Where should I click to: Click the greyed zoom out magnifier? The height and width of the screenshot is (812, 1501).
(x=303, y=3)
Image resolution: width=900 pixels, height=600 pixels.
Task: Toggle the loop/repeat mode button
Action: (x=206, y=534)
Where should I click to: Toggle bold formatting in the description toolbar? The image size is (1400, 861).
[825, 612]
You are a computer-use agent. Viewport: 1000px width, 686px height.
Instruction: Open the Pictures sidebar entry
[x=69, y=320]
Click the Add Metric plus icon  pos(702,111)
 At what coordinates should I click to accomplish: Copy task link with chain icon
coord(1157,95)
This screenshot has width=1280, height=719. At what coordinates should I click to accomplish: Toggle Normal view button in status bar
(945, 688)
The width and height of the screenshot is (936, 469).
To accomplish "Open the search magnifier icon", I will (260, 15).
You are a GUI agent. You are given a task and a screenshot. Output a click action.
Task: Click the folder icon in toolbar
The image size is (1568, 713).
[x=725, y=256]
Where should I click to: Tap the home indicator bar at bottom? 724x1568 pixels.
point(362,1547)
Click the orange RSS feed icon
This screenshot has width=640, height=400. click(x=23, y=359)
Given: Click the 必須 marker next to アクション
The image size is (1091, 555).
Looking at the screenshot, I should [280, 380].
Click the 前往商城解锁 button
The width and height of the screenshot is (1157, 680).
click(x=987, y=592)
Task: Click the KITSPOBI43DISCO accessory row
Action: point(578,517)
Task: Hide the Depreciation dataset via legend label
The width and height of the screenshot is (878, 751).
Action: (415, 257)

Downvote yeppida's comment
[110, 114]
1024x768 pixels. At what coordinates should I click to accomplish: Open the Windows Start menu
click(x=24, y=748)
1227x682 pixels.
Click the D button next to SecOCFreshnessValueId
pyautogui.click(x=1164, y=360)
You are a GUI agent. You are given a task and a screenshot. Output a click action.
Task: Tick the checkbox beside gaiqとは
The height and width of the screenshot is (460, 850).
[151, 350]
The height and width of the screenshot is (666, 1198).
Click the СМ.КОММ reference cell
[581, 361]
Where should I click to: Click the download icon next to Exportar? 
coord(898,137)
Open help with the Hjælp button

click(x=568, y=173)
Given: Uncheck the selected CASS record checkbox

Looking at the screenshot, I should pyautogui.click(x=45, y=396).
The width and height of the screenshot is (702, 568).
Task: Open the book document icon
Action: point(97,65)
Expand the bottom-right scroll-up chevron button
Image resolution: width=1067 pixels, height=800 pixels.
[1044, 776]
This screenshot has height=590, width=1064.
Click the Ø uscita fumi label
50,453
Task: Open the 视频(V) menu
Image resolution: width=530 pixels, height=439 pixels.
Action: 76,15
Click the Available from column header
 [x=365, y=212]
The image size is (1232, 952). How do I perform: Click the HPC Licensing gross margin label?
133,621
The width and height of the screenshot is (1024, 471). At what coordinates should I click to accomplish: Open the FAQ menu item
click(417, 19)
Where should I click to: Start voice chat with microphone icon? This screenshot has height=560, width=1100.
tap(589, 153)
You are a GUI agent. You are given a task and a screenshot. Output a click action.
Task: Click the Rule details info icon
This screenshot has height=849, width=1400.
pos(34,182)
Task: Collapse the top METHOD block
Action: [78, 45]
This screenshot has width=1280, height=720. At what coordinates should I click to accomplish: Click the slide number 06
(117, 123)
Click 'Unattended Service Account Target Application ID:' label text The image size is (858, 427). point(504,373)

****************************************

Extract each line from the listing above, please, and repeat it exactly.

Answer space:
Where should I click to: Click the greyed zoom out magnifier? The height and width of the screenshot is (812, 1501).
(x=303, y=3)
Image resolution: width=900 pixels, height=600 pixels.
Task: Toggle the loop/repeat mode button
Action: (x=206, y=534)
Where should I click to: Toggle bold formatting in the description toolbar? The image size is (1400, 861).
[825, 612]
You are a computer-use agent. Viewport: 1000px width, 686px height.
Instruction: Open the Pictures sidebar entry
[x=69, y=320]
Click the Add Metric plus icon  pos(702,111)
 At what coordinates should I click to accomplish: Copy task link with chain icon
coord(1157,95)
This screenshot has width=1280, height=719. At what coordinates should I click to accomplish: Toggle Normal view button in status bar
(945, 688)
The width and height of the screenshot is (936, 469).
To accomplish "Open the search magnifier icon", I will (260, 15).
You are a GUI agent. You are given a task and a screenshot. Output a click action.
Task: Click the folder icon in toolbar
The image size is (1568, 713).
[x=725, y=256]
Where should I click to: Tap the home indicator bar at bottom? 724x1568 pixels.
point(362,1547)
Click the orange RSS feed icon
This screenshot has width=640, height=400. click(x=23, y=359)
Given: Click the 必須 marker next to アクション
The image size is (1091, 555).
Looking at the screenshot, I should [280, 380].
Click the 前往商城解锁 button
The width and height of the screenshot is (1157, 680).
click(x=987, y=592)
Task: Click the KITSPOBI43DISCO accessory row
Action: point(578,517)
Task: Hide the Depreciation dataset via legend label
The width and height of the screenshot is (878, 751).
Action: (415, 257)

Downvote yeppida's comment
[110, 114]
1024x768 pixels. At what coordinates should I click to accomplish: Open the Windows Start menu
click(x=24, y=748)
1227x682 pixels.
Click the D button next to SecOCFreshnessValueId
pyautogui.click(x=1164, y=360)
You are a GUI agent. You are given a task and a screenshot. Output a click action.
Task: Tick the checkbox beside gaiqとは
The height and width of the screenshot is (460, 850).
[151, 350]
The height and width of the screenshot is (666, 1198).
Click the СМ.КОММ reference cell
[581, 361]
Where should I click to: Click the download icon next to Exportar? 
coord(898,137)
Open help with the Hjælp button

click(x=568, y=173)
Given: Uncheck the selected CASS record checkbox

Looking at the screenshot, I should pyautogui.click(x=45, y=396).
The width and height of the screenshot is (702, 568).
Task: Open the book document icon
Action: point(97,65)
Expand the bottom-right scroll-up chevron button
Image resolution: width=1067 pixels, height=800 pixels.
[1044, 776]
This screenshot has height=590, width=1064.
Click the Ø uscita fumi label
50,453
Task: Open the 视频(V) menu
Image resolution: width=530 pixels, height=439 pixels.
Action: 76,15
Click the Available from column header
 [x=365, y=212]
The image size is (1232, 952). How do I perform: Click the HPC Licensing gross margin label?
133,621
The width and height of the screenshot is (1024, 471). At what coordinates should I click to accomplish: Open the FAQ menu item
click(417, 19)
Where should I click to: Start voice chat with microphone icon? This screenshot has height=560, width=1100.
tap(589, 153)
You are a GUI agent. You are given a task and a screenshot. Output a click action.
Task: Click the Rule details info icon
This screenshot has height=849, width=1400.
pos(34,182)
Task: Collapse the top METHOD block
Action: [78, 45]
This screenshot has width=1280, height=720. At what coordinates should I click to accomplish: Click the slide number 06
(117, 123)
Click 'Unattended Service Account Target Application ID:' label text The image size is (858, 427). point(504,373)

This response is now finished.